** WHAT TO WORK ON **
The records sit below. Return every line in them that holds the word "computer".

====== DATASET EXCERPTS ======

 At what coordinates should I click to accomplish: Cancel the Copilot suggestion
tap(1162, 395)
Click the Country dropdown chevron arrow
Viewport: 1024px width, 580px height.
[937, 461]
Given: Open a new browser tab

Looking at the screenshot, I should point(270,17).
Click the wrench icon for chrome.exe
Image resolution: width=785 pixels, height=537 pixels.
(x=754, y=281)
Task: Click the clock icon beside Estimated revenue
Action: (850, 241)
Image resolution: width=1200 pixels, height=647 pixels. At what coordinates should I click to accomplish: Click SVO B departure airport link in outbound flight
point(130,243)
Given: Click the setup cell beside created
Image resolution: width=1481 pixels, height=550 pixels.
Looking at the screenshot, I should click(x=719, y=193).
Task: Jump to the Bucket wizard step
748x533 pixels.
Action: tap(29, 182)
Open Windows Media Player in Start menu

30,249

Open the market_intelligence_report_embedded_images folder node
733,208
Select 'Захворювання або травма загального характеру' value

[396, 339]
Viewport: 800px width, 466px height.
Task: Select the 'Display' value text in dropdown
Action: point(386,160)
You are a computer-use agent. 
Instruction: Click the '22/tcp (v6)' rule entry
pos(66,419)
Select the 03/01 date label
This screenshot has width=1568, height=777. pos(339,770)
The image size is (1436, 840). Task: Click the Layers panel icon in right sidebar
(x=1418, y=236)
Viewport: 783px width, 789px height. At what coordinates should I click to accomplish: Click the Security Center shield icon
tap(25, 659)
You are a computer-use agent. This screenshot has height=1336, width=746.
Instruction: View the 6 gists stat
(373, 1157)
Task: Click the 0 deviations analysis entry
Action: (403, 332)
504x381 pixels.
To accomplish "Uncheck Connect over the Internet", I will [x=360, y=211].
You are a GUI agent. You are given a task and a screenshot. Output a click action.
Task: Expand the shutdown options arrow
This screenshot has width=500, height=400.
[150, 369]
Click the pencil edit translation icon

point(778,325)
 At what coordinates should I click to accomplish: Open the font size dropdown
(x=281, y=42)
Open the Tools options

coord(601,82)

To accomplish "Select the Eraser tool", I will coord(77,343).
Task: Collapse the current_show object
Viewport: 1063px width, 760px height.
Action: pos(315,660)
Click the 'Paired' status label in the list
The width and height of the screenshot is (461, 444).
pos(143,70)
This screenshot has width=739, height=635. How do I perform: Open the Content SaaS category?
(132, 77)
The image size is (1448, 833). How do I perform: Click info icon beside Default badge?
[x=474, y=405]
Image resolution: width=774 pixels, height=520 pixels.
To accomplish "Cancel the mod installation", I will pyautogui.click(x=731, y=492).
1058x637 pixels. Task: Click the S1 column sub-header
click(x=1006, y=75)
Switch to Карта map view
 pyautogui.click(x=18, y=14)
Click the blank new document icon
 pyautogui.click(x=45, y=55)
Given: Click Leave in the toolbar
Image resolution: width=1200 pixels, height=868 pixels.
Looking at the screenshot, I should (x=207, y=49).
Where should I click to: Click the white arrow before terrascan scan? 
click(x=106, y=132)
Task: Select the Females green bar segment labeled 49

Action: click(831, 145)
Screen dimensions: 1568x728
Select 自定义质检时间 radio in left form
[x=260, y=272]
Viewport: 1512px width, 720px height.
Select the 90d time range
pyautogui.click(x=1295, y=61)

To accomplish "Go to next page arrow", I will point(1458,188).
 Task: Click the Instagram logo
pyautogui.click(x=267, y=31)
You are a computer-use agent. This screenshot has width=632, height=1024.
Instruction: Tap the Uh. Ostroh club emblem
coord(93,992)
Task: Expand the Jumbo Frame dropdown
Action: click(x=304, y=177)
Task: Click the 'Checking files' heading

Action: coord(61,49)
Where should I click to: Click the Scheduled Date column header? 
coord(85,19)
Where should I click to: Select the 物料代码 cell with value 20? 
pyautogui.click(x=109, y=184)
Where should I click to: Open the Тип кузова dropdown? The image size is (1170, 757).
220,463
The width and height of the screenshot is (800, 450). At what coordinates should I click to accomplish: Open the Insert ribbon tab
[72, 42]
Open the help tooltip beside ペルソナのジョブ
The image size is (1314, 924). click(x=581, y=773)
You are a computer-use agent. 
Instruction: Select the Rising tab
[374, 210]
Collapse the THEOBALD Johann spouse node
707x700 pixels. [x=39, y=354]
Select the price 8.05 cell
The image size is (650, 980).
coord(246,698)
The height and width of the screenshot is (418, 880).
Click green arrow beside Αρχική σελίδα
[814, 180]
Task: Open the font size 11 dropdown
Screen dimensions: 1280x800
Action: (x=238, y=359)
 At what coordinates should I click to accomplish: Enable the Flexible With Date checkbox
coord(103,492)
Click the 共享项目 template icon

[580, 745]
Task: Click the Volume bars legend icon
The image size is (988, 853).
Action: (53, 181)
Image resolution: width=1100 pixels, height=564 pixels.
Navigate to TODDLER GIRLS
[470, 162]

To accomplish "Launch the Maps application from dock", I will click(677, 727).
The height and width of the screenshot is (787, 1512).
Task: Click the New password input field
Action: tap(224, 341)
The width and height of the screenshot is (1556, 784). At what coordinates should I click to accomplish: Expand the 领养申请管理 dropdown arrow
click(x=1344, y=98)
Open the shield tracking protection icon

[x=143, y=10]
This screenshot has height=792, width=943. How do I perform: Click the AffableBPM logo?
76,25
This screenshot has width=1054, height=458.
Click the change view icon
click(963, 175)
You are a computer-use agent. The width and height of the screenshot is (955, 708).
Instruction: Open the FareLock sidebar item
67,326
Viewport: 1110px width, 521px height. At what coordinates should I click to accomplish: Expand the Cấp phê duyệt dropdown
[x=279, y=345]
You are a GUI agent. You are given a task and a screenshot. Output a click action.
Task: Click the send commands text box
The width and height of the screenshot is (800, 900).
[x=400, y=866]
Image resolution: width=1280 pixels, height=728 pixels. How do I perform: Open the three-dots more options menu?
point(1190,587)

======

** SOLUTION TO THIS PROBLEM **
You are a computer-use agent. 
You are a computer-use agent. This screenshot has height=1336, width=746.
You are a computer-use agent. This screenshot has width=632, height=1024.
You are a computer-use agent. 
You are a computer-use agent. The width and height of the screenshot is (955, 708).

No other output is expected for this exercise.